Johann Sebastian Bach set this melody several times: as a chorale in BWV 368; and then for organ in BWV 608 as a double canon in his Orgelbüchlein and in BWV 729 and BWV 751 as a chorale prelude. Commentators agree, however, that BWV 751 is too simple and undeveloped to be the work of Bach. Since the 1984 rediscovery of the Neumeister Collection, BWV 751 has been attributed to Johann Michael Bach. Bach also used the opening phrase of the melody as a fugal subject for two other choral preludes, BWV 703 (Gottes Sohn ist kommen) and BWV 724 (Gott durch deine Güte). BWV 729, written by Bach to accompany congregational singing in Arnstadt, is traditionally performed as the first organ voluntary at the end of the Festival of Nine Lessons and Carols at King's College, Cambridge. This voluntary was first introduced to the service in 1938 by organ scholar Douglas Guest.

Franz Liszt included the carol in his piano suite Weihnachtsbaum in the movement entitled "Die Hirten an der Krippe" (The Shepherds at the Manger). Norman Dello Joio uses the theme as the basis of his Variants on a Medieval Tune for wind ensemble. Ronald Corp composed a setting of "In dulci jubilo" for unaccompanied SATB choir in 1976.

Gustav Holst included both "Good Christian Men, Rejoice" (Neale version, 1853) and "God Rest You Merry, Gentlemen" in his 1910 choral fantasy Christmas Day, with accompaniment for orchestra or organ.

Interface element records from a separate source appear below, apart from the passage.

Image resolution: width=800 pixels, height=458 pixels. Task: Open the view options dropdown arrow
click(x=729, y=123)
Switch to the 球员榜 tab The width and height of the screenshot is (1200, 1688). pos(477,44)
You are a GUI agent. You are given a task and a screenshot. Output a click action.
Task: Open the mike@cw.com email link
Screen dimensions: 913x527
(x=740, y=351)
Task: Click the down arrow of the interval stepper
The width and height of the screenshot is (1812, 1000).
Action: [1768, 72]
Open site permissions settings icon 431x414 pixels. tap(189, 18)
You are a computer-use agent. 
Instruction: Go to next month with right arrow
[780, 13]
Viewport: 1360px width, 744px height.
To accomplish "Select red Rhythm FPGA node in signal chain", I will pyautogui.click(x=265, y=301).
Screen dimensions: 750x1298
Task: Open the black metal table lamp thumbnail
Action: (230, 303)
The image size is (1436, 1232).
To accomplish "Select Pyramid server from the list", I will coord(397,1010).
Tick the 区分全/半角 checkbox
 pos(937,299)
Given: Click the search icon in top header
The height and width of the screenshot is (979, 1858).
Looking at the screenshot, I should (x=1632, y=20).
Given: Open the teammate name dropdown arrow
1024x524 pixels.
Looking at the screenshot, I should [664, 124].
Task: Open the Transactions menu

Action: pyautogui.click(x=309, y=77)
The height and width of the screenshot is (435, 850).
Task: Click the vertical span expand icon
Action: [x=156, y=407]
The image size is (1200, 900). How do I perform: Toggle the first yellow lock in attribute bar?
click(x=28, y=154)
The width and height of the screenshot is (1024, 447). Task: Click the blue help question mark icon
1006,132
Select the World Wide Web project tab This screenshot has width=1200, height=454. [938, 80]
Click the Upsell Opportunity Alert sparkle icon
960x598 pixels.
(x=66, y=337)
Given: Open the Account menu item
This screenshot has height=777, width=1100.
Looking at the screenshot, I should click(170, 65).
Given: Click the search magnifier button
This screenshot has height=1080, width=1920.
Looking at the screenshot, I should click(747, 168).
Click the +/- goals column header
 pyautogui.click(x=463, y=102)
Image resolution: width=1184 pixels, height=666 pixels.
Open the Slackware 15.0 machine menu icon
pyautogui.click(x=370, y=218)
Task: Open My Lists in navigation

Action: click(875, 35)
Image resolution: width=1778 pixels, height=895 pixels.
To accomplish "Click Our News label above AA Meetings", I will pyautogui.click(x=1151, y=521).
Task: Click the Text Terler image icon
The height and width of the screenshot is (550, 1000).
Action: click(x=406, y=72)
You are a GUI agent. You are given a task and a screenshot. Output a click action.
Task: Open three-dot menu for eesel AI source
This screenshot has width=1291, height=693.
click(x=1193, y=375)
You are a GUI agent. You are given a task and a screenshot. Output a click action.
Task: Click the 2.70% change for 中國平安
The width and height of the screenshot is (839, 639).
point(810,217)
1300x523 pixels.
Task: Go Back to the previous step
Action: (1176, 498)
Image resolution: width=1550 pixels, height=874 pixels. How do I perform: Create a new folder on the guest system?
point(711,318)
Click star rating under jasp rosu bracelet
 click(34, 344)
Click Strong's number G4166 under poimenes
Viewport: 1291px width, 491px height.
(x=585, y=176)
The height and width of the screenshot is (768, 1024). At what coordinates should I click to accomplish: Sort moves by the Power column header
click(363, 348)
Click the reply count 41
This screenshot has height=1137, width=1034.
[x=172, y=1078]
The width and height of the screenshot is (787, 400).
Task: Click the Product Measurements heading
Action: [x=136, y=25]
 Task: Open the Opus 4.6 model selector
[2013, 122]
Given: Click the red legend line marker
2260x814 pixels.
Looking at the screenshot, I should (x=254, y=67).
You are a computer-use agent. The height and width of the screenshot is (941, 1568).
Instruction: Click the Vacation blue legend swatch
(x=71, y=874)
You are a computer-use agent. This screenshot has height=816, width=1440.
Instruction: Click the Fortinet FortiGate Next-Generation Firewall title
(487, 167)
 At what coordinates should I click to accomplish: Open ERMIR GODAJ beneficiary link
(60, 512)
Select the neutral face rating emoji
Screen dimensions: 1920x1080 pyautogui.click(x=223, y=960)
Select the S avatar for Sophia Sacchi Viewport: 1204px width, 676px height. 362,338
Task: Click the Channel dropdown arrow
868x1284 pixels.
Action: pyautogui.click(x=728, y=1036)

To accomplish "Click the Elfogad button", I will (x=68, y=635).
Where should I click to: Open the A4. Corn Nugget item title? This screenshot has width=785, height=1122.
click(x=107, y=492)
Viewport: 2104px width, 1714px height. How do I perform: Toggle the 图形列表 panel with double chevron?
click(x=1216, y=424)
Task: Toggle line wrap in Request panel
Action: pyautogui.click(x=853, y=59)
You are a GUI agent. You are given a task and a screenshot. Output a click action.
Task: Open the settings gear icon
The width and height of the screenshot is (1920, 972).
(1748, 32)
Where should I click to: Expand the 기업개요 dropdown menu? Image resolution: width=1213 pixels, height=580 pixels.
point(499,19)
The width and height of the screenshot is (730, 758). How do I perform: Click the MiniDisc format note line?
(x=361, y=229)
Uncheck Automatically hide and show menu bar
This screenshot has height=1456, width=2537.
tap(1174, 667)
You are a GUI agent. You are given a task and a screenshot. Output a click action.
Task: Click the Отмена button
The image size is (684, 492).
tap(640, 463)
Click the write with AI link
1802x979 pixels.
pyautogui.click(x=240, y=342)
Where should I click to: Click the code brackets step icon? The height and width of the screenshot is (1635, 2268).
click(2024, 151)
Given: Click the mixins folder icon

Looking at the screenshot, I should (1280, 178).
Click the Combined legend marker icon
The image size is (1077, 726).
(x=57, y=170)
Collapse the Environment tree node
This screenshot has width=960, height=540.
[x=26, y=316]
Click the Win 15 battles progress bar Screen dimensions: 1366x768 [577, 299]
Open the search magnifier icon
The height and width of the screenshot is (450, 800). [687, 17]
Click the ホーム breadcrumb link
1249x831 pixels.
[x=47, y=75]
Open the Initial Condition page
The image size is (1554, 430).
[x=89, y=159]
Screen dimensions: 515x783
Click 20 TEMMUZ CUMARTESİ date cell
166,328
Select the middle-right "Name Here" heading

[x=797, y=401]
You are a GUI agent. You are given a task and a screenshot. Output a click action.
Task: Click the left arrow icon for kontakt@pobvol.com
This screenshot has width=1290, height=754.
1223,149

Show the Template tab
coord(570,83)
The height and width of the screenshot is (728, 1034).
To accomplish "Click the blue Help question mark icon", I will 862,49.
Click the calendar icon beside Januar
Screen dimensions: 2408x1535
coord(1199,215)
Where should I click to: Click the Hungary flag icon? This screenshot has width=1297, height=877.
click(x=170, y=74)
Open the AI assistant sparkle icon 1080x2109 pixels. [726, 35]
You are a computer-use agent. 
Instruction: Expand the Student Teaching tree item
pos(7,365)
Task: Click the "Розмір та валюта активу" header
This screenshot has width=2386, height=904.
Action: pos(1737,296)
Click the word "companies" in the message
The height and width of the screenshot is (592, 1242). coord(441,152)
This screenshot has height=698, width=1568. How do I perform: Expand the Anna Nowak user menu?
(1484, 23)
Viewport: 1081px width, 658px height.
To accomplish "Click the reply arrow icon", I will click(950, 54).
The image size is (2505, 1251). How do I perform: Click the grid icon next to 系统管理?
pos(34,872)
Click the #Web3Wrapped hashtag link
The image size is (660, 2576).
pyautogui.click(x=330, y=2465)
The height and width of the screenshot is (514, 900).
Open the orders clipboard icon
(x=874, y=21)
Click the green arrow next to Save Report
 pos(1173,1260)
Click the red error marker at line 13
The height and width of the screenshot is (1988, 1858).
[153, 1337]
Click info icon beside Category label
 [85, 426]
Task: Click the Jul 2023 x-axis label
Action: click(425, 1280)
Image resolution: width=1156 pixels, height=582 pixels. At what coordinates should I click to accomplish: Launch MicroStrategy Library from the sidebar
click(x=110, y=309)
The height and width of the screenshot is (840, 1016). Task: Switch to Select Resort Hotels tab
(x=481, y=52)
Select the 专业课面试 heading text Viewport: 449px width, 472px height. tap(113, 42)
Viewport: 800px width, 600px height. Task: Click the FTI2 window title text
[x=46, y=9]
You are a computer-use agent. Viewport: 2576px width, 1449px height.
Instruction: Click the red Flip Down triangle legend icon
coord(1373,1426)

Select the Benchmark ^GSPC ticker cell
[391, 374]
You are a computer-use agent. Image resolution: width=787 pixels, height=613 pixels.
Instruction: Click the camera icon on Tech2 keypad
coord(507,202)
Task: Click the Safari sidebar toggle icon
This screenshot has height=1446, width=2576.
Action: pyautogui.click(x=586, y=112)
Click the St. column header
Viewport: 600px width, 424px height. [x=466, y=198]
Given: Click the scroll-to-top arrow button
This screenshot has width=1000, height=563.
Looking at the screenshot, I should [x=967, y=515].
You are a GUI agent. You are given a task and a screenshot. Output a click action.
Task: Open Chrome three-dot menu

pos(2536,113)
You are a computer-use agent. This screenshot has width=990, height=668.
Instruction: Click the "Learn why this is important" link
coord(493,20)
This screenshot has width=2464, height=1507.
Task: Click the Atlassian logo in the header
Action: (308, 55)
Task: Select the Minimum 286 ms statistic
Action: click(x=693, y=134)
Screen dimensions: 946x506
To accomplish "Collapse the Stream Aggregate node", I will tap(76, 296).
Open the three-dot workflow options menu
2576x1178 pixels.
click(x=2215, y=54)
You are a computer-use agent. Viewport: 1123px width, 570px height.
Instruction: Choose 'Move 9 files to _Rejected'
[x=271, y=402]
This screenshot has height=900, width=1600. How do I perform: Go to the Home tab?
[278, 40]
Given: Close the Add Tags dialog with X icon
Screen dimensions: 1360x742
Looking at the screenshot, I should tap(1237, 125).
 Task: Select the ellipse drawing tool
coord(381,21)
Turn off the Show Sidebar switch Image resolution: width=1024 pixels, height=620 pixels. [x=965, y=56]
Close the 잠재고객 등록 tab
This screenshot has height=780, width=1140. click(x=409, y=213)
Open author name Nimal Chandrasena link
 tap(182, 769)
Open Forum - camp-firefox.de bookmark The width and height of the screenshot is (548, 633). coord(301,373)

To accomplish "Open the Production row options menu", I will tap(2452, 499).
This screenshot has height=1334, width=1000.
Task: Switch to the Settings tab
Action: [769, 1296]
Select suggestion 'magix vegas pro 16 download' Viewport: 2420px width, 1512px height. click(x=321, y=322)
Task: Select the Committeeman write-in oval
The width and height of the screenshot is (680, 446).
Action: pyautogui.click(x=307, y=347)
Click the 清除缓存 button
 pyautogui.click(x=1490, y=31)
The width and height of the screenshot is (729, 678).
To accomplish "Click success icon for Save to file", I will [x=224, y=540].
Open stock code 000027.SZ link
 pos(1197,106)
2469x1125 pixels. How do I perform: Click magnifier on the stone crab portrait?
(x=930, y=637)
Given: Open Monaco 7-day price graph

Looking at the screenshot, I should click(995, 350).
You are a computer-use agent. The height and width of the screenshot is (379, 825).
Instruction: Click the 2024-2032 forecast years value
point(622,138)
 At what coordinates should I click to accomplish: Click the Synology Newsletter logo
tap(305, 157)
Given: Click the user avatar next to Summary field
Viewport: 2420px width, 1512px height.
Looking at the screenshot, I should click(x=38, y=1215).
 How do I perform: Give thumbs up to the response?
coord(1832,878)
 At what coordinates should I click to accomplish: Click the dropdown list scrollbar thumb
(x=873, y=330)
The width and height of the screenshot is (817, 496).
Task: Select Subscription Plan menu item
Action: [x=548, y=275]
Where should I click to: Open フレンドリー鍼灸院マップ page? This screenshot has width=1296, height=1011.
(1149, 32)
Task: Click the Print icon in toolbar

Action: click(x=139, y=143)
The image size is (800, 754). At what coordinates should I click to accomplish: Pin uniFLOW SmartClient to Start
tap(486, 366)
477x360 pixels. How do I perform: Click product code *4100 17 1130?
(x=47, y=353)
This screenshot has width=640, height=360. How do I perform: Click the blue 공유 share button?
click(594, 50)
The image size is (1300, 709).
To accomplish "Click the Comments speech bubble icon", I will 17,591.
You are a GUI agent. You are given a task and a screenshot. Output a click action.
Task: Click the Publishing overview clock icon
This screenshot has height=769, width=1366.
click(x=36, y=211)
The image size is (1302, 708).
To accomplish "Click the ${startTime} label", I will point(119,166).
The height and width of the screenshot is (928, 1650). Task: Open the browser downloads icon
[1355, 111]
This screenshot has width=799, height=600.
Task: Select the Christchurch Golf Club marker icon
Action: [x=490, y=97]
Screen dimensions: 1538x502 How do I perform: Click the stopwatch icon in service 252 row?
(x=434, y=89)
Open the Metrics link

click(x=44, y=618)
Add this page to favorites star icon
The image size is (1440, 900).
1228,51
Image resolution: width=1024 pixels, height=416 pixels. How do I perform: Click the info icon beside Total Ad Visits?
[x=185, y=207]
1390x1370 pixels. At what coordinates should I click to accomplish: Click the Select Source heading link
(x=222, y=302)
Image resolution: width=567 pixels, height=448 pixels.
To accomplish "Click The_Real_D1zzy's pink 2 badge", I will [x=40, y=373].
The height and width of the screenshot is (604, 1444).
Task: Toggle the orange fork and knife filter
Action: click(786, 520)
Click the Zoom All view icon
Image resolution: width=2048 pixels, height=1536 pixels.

Thomas Pynchon uses the carol as the choral centrepiece of the Advent episode in his 1973 novel, Gravity's Rainbow. The singing, presided over by a nameless Jamaican countertenor, is described as "the War's evensong" (p. 130), and culminates thus:
climaxing now with its rising fragment of some ancient scale, voices overlapping three- and fourfold, up, echoing, filling the entire hollow of the church—no counterfeit baby, no announcement of the Kingdom, not even a try at warming or lighting this terrible night, only, damn us, our scruffy obligatory little cry, our maximum reach outward—praise be to God!—for you to take back to your war-address, your war-identity, across the snow's footprints and tire tracks finally to the path you must create by yourself, alone in the dark. Whether you want it or not, whatever seas you have crossed, the way home... (p. 136)

==Recordings==
An instrumental arrangement of the Pearsall version by English musician Mike Oldfield, "In Dulci Jubilo", reached number 4 in the UK singles chart in January 1976.